### Extrait de page
30. Dans ces conditions, la Cour estime que les requérants se sont vu imposer une charge disproportionnée qui rompt le juste équilibre entre, d'une part, le souci légitime d'assurer le respect des conditions formelles pour saisir la juridiction constitutionnelle et, d'autre part, le droit d'accès à cette instance.
Partant, il y a eu violation de l'article 6 § 1 de la Convention.
II. SUR LA VIOLATION ALLÉGUÉE DE L'ARTICLE 13 DE LA CONVENTION
31. La Cour note que les exigences de l'article 13 de la Convention sont moins strictes que celles de l'article 6, et absorbées par elles en l'espèce (voir, mutatis mutandis, Kamasinski c. Autriche, arrêt du 19 décembre 1989, série A n° 168, § 110 ; Lauko c. Slovaquie, arrêt du 2 septembre 1998, Recueil 1998-VI, § 68).
32. En conséquence, et vu sa conclusion relative à l'article 6, la Cour n'estime pas nécessaire d'examiner l'affaire sur le terrain de l'article 13 de la Convention.

### Matériel recueilli
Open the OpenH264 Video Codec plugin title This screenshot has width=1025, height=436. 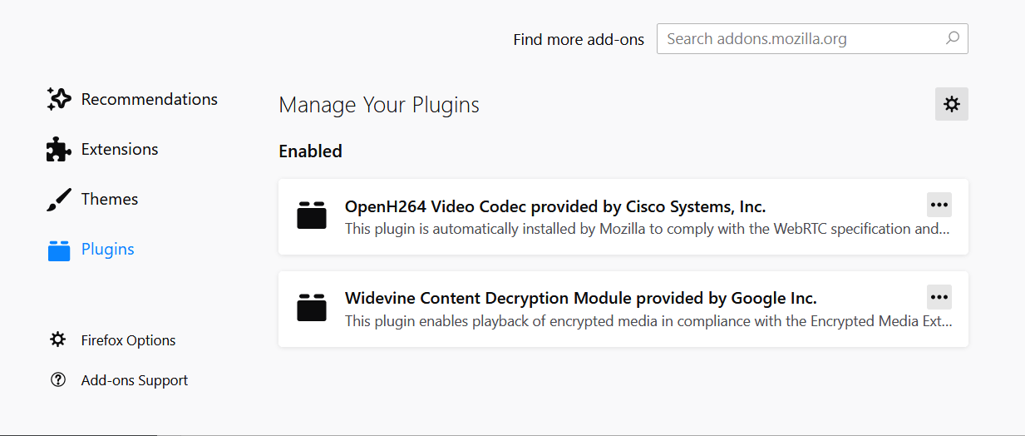pyautogui.click(x=555, y=206)
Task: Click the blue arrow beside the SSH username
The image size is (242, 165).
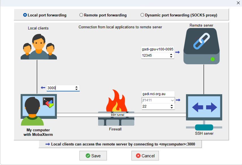Action: tap(178, 100)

### Exercices
A - Relevez tous les numéros placés en tête des paragraphes de l'extrait.
B - Reproduisez à l'identique le passage de l'extrait qui commence par "32. En conséquence, et" et s'achève sur "13 de la Convention.".
C - Répondez aux questions suivantes à partir de l'extrait :
(i) Quel article de la Convention la Cour déclare-t-elle violé à la fin du paragraphe 30 ?
(ii) À quelle date a été rendu l'arrêt Kamasinski c. Autriche ?
(iii) Dans quel volume du Recueil figure l'arrêt Lauko c. Slovaquie ?
Le matériel n'a aucun lien avec l'extrait.

### Réponses
A - 30, 31, 32

B -
32. En conséquence, et vu sa conclusion relative à l'article 6, la Cour n'estime pas nécessaire d'examiner l'affaire sur le terrain de l'article 13 de la Convention.

C -
(i) L'article 6 § 1 de la Convention.
(ii) Le 19 décembre 1989.
(iii) Recueil 1998-VI.